The task force is made up of CEOs, academics, entrepreneurs and retired U.S. Sen. Johnny Isakson. He co-chairs the group along with former Georgia Tech President Bud Peterson.

One goal is to attract more investment capital to the state to fund tech startups. Another, says Isakson, is finding a way to keep young people with degrees in the industry here in Georgia.

“‘Cause if you give the ideas of the future a chance to find a home and you build them a nest to incubate in, by golly, they’ll get to something, and they’ll eventually fly out and leave the nest,” Isakson said. “If they can build that harmony and that strength and that family together in the same nest, with goals and the types of things that we want to do here with this, then there’s no limit to what you can do.”

The group heard four presentations Monday.
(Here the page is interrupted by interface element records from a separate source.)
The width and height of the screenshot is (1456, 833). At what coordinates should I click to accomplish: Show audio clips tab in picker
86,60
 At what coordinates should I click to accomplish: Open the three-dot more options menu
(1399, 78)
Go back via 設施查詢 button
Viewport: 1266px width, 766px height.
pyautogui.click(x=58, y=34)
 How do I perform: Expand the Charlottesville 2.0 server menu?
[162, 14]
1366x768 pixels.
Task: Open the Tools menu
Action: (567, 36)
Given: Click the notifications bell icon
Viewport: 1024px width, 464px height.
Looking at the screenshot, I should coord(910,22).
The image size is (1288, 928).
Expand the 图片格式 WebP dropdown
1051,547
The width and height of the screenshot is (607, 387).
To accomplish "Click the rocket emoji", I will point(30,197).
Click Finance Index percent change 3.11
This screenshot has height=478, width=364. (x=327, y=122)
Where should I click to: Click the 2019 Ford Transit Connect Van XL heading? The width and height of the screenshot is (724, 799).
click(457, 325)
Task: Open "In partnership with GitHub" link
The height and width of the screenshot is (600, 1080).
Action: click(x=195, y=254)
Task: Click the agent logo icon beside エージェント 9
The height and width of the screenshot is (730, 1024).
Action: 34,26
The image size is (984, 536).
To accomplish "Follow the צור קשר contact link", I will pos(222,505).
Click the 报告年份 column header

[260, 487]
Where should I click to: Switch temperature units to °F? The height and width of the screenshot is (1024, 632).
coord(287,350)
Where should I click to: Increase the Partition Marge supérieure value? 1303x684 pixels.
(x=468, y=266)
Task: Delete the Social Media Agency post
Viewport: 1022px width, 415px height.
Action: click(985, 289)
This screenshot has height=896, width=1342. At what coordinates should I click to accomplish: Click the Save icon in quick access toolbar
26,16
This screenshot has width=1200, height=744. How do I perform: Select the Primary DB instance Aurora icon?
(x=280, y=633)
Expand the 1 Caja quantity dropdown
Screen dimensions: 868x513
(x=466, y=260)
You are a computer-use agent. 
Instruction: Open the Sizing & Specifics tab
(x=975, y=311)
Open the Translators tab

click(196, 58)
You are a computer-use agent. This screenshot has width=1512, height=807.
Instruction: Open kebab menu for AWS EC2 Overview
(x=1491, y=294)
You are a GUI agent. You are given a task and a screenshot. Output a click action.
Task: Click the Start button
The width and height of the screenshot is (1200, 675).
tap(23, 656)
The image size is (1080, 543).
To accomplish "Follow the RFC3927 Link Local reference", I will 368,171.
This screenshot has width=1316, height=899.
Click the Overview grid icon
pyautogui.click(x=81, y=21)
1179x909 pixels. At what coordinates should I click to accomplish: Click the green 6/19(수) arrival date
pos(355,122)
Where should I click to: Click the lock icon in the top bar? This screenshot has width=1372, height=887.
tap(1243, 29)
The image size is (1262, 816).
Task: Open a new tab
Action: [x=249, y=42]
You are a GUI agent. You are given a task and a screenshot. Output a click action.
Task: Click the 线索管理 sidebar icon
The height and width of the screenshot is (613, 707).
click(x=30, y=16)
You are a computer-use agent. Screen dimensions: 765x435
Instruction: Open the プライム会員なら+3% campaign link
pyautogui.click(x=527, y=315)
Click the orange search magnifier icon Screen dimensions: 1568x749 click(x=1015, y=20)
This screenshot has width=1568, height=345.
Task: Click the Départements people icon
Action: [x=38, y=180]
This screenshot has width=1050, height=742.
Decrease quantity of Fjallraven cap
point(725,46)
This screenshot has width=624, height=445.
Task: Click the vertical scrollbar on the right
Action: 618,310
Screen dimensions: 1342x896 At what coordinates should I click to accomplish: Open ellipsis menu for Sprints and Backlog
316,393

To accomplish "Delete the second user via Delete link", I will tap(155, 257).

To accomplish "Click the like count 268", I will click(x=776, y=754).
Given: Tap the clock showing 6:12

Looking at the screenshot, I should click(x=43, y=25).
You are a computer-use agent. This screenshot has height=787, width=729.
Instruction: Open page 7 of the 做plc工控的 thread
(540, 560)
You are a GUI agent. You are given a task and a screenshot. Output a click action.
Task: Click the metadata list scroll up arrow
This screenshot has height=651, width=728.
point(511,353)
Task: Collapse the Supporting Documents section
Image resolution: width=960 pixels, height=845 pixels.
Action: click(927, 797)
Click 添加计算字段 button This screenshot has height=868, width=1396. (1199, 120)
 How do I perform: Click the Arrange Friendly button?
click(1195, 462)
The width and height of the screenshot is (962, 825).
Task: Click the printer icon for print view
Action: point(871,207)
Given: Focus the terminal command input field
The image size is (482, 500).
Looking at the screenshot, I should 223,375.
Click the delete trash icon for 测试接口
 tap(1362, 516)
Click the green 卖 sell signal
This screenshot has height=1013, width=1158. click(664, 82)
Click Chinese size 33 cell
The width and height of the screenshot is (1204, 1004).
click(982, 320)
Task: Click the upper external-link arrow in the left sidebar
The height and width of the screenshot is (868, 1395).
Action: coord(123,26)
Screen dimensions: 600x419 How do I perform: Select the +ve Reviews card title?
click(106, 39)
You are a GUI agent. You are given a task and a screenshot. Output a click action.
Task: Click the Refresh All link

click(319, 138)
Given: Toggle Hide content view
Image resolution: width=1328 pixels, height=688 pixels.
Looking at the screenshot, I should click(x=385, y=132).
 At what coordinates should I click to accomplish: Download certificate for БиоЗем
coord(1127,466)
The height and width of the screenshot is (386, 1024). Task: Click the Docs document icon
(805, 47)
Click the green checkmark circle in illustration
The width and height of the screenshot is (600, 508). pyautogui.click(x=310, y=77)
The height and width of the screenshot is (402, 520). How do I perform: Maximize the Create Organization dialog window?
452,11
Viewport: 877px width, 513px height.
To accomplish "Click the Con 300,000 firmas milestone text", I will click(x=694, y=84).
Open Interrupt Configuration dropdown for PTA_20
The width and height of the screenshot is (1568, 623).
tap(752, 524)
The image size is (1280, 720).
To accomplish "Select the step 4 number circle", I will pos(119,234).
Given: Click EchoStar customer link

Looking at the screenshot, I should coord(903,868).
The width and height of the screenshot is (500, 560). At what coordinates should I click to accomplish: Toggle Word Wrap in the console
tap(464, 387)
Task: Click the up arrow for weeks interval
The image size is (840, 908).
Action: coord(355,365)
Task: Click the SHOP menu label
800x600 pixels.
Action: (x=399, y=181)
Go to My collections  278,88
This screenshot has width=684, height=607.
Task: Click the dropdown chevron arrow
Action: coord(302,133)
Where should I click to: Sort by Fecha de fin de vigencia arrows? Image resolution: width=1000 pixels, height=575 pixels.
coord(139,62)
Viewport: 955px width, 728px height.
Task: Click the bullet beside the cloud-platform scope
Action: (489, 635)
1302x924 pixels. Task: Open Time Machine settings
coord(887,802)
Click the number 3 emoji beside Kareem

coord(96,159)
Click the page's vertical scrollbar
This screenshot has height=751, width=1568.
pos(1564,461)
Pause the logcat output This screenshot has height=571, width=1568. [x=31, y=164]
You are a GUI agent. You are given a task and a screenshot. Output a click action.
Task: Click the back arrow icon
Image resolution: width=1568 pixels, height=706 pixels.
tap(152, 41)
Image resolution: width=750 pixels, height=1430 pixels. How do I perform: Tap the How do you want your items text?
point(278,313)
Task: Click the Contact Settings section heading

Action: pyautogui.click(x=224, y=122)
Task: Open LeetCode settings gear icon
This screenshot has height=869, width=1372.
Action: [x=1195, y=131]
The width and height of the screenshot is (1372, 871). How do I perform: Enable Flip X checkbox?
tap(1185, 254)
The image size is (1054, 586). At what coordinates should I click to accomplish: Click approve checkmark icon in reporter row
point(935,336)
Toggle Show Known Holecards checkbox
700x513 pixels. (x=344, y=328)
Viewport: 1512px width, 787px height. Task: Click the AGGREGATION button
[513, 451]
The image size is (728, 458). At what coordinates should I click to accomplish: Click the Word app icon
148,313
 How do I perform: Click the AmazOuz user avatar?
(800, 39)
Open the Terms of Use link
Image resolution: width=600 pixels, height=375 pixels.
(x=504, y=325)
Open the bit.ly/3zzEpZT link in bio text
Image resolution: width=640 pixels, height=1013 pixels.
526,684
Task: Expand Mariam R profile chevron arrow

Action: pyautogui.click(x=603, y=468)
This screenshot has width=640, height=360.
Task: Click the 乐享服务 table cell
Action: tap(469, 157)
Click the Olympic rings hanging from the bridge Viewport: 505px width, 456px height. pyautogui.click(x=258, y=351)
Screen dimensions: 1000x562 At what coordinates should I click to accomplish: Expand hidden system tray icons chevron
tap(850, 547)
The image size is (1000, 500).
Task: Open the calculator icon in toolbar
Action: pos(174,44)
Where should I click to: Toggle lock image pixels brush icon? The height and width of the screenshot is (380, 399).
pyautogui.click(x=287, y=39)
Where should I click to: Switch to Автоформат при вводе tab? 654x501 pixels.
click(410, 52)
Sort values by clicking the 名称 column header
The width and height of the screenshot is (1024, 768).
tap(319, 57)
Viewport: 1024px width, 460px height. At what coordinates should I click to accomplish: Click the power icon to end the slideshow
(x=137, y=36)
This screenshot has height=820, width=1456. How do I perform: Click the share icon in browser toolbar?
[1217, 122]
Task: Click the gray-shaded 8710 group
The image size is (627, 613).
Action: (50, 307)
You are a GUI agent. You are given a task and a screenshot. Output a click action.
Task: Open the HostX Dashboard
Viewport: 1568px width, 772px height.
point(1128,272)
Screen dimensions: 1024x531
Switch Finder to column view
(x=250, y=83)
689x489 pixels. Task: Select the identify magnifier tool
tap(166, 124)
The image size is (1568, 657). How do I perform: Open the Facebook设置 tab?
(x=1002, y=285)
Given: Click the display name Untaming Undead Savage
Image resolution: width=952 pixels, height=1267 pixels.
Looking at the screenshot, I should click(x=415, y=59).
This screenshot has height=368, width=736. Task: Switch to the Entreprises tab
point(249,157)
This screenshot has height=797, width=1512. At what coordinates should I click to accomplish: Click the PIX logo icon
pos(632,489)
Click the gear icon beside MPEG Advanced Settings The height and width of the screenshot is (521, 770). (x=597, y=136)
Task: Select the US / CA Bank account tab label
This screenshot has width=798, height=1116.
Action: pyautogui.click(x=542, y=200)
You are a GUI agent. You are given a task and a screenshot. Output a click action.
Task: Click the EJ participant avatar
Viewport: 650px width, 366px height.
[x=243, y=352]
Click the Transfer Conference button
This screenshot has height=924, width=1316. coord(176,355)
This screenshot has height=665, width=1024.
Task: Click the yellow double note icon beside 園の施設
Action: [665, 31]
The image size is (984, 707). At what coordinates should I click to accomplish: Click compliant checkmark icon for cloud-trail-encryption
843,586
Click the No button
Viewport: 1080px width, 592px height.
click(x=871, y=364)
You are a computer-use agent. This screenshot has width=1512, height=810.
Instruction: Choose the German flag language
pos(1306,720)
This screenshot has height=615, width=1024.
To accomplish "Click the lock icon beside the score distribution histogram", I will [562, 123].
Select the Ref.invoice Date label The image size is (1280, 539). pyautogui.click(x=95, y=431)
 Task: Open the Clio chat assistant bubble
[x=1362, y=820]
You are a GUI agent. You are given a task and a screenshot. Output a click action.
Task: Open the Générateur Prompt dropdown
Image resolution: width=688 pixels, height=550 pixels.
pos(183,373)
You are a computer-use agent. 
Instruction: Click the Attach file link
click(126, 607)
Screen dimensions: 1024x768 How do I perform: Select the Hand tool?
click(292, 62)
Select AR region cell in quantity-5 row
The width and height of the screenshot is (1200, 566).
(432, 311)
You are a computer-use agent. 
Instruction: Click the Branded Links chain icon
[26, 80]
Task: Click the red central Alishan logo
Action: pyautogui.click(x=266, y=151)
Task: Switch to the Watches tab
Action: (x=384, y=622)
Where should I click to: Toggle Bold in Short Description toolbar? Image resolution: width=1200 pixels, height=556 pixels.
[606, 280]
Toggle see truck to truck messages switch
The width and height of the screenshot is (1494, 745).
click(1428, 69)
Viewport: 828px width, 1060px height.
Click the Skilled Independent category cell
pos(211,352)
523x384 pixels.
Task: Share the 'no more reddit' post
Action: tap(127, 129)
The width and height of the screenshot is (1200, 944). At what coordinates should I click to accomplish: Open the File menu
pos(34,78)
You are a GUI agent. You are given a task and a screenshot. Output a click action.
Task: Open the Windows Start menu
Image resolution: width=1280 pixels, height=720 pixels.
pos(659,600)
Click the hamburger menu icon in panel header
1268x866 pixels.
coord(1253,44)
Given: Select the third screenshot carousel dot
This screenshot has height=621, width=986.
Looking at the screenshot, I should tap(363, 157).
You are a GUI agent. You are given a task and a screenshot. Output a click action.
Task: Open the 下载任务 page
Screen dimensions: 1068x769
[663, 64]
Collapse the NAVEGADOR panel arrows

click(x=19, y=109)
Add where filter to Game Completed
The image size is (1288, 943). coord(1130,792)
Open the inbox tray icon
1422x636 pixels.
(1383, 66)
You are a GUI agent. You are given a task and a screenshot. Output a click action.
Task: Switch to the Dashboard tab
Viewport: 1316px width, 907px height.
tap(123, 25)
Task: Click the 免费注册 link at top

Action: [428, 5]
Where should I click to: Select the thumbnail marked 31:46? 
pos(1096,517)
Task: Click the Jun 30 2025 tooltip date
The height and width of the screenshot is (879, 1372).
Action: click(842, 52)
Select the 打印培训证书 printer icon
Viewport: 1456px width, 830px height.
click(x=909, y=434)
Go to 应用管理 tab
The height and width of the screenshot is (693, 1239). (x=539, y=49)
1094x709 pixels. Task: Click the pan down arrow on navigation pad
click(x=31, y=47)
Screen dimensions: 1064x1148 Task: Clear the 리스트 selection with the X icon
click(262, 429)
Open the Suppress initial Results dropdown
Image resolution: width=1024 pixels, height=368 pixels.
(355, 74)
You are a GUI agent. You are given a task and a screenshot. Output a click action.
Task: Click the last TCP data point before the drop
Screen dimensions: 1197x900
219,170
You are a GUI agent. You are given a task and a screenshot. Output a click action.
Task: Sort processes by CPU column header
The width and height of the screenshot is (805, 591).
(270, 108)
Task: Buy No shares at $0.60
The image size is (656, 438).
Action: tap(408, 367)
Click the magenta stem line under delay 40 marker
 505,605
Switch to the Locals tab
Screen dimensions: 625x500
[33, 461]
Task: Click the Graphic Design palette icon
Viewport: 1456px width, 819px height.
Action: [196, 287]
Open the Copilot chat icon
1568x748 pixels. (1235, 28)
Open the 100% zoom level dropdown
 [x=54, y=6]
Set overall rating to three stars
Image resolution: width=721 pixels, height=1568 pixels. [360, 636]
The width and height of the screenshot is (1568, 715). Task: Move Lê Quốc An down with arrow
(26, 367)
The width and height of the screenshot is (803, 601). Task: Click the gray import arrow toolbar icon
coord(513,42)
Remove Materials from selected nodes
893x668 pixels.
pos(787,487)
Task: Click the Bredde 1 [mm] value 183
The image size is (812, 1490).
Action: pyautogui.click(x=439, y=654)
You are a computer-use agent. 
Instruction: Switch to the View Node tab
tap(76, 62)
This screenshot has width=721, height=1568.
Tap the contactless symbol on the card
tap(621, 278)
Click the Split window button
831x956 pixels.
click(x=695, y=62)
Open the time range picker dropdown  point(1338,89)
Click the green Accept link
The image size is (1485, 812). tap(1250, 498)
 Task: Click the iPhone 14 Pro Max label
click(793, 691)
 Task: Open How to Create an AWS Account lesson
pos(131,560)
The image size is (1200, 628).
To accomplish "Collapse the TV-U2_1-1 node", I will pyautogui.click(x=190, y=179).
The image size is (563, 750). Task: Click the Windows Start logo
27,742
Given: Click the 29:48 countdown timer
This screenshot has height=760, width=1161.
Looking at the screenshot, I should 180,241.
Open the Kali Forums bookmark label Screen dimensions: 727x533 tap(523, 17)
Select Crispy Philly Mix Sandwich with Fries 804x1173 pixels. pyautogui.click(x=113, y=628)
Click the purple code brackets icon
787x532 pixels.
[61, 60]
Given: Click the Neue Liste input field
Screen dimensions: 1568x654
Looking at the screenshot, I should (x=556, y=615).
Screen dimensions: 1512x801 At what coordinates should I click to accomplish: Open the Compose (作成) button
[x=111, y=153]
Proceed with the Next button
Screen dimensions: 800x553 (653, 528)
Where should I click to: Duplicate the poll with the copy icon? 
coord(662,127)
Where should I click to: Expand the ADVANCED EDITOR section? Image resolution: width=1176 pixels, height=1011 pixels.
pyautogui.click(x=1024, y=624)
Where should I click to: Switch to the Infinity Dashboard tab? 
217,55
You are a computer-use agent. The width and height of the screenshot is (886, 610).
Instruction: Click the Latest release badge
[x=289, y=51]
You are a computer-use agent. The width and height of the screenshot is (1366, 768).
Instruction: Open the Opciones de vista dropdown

One was from Steve Justice with Georgia’s Department of Economic Development, who noted that Georgia universities combine to conduct $2.3 billion worth of research per year, highlighting the need to connect academics and industry.

He also said the task force needed to be able to help companies from start to finish.

“You have to make it easy for people to find resources,” Justice said. “When you’re running a company – especially a small to mid-sized company – you’re head-down running your company. And then when you need something, you need it now. You don’t have two to three weeks to do the research.”

The task force also promised to focus on areas outside of metro Atlanta as well. That was met with praise from Stacey Key with the Georgia Minority Supplier Development Council.

“I think there is a lot of innovation that’s bottled up in our rural communities that doesn’t have a pathway forward,” Key said. “Focusing on the rural piece of it and providing the same resources that we’re talking about here will allow that innovation to come forward.”

The task force will divide into subcommittees that will bring recommendations to the group at its next meeting in early April.

A total of four meetings are set to take place between now and the summer at which time final recommendations will be delivered to Duncan.